I remember when one student discovered a new technique for coding his project in these final weeks. He asked if he needed to refactor his project to use the technique. I asked what was on his rubric. Since neither the technique nor refactoring was listed as a deliverable, he understood he should keep going with what he had. Refactoring could be done after capstone.
Other students are short on time but long on deliverables towards the end. I advise working on deliverables with heavier weighting. They can also decide what’s faster and easier to complete and concentrate efforts there.
Rubrics for organizing deliverables
“Here’s my film!” Great! Now what?
I have students use their rubric as an organization tool for their deliverables. Where should I look for proof of excellence in each criterion?
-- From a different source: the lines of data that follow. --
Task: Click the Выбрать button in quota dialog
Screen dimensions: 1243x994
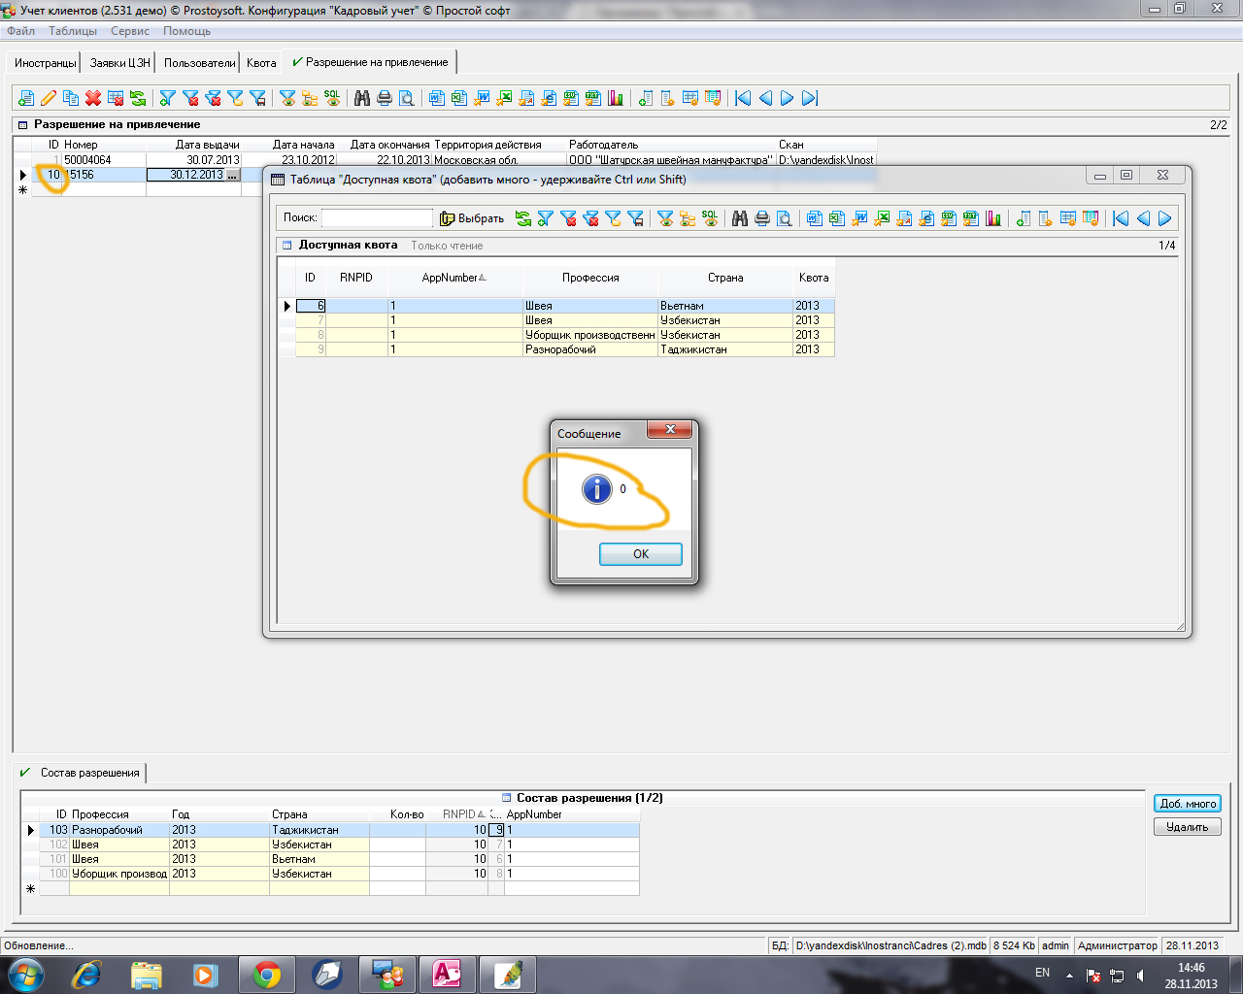Action: coord(472,218)
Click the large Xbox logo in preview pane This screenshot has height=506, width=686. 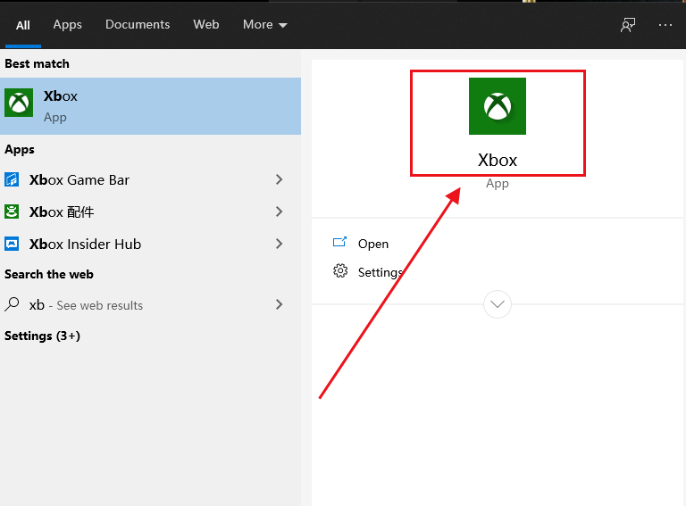click(x=497, y=106)
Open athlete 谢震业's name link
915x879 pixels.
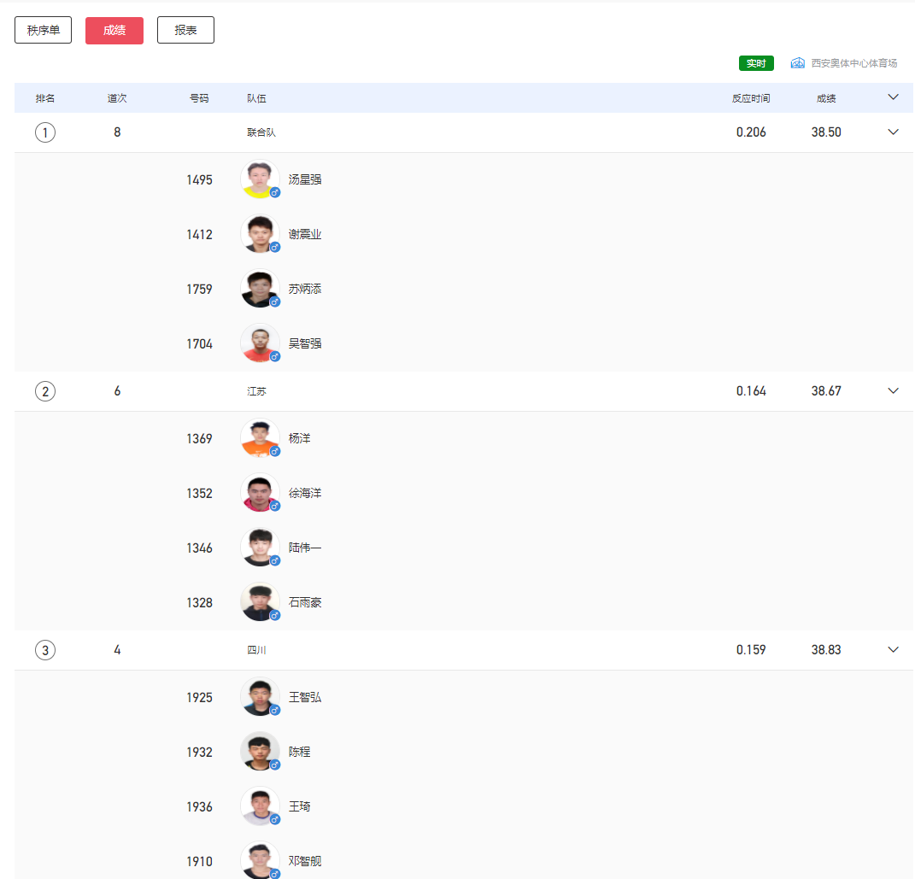(x=305, y=235)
Not all deliverables are contained within the main project (film, website, course). For example, a storyboard is critical to the film, but it’s a separate deliverable from the film. Many website and course deliverables also follow this pattern.
Rather than being forced to hunt for All The Things, students choose where I look. Time stamps, website addresses, lines of code, Word documents, and more form the basis of deliverables.
Rubrics for reflection
Finally, students fill out their own grading rubric as part of the reflection process. (I also ask them to write a final blog post reflecting on what went well and what they’d do differently next time.)
When students grade themselves, they are required to compare their work with the measurements they set. Did they achieve these metrics? Why or why not?
In most instances, students gave themselves lower marks than I did, sometimes dramatically so. The rest of the time, I agreed with their assessment. I can only think of one instance where my grade was lower than the student’s.
Many students start this grading and reflection exercise with an eye roll, believing it’s the final busy-work hurdle to graduation. But I don’t give busy work. By the time they’re done, they usually comment on how useful the reflection process was.
Whew, that’s a lot for one grading rubric. If you wind up with capstone students, I strongly recommend trying it with your next cohort.